Water fluoridation may be a significant contributor to the differential observed. In both regions are PCTs whose fluoridation status diverges from the regional 'norm'. North Staffordshire, Herefordshire and Shropshire are all unfluoridated yet have lower rates of admission than PCTs in the North West with similar IMD rankings. This may be a result of the halo effect13 of living adjacent to a fluoridated area. Eastern Cheshire and Cumbria PCTs both perform better on this indicator than the majority of PCTs in North West region. Both have fluoridation schemes, although these do not reach all of the population of the PCT.

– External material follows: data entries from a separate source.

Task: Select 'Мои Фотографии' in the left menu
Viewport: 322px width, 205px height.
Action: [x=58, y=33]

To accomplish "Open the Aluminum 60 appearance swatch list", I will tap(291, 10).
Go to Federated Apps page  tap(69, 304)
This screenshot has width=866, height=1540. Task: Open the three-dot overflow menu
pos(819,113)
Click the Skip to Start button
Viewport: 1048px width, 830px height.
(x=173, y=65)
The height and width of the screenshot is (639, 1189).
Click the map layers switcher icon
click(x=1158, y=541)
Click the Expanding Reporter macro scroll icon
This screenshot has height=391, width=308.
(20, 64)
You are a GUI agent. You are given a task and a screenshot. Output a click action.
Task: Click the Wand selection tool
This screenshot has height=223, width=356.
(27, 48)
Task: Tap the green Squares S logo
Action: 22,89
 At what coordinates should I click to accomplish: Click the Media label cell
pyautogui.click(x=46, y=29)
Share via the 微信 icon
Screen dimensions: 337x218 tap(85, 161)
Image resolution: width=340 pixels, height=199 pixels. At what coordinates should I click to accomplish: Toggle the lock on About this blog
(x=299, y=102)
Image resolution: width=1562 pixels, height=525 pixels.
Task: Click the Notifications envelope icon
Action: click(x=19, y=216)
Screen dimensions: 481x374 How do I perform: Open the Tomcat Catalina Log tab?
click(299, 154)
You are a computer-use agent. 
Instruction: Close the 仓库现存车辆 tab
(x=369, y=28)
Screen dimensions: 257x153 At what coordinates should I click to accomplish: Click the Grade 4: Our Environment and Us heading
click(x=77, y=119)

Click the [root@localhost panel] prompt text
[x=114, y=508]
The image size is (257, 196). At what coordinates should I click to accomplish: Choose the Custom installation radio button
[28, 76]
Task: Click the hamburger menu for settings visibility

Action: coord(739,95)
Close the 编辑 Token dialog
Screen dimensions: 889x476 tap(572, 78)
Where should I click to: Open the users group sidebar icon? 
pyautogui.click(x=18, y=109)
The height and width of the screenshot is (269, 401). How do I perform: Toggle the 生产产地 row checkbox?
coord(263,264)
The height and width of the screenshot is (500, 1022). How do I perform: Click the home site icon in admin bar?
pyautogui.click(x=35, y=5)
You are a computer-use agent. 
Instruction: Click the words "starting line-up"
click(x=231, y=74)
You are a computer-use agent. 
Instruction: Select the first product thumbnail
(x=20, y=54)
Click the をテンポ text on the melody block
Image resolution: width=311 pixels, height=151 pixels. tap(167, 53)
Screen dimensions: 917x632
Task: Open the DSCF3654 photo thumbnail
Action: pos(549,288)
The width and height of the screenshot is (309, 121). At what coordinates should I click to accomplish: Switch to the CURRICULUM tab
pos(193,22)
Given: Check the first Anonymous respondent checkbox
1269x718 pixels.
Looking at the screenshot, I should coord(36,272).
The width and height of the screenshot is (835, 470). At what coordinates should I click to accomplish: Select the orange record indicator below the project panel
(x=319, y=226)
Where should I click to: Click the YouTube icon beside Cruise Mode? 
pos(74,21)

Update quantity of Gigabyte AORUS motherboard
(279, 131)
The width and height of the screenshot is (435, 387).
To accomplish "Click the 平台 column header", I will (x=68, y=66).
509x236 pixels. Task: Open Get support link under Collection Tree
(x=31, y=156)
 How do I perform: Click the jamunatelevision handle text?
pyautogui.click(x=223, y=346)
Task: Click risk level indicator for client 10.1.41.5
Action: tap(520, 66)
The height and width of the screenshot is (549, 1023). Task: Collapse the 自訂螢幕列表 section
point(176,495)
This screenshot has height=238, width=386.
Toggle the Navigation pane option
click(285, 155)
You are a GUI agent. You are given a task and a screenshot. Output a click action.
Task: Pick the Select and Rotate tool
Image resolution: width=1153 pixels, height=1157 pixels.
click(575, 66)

There are intrinsic limitations to this study: it is an ecological study that only examines two SHA areas and the population group studied is confined to the 0-19-year-old age group. The data records only admissions and does not give details of the number of teeth extracted during each admission. No attempt has been made to establish lifetime exposure to fluoridated water of those who experienced extractions. Equally, this method offers a straightforward and easily accessible method of examining and quantifying some of the benefits of water fluoridation.

Conclusion

Analysis of the West Midlands and North West data shows a clear and consistent pattern that endures on an annual basis. After age standardisation of admission rates and ranking by deprivation, PCTs in the West Midlands have a significantly lower rate of admission to hospitals in 0-19-year-olds for the extraction of teeth that are decayed or pulp/periapically involved compared to the North West. Analysis of routinely collected HES shows potential utility as a tool for demonstrating the impact of water fluoridation schemes.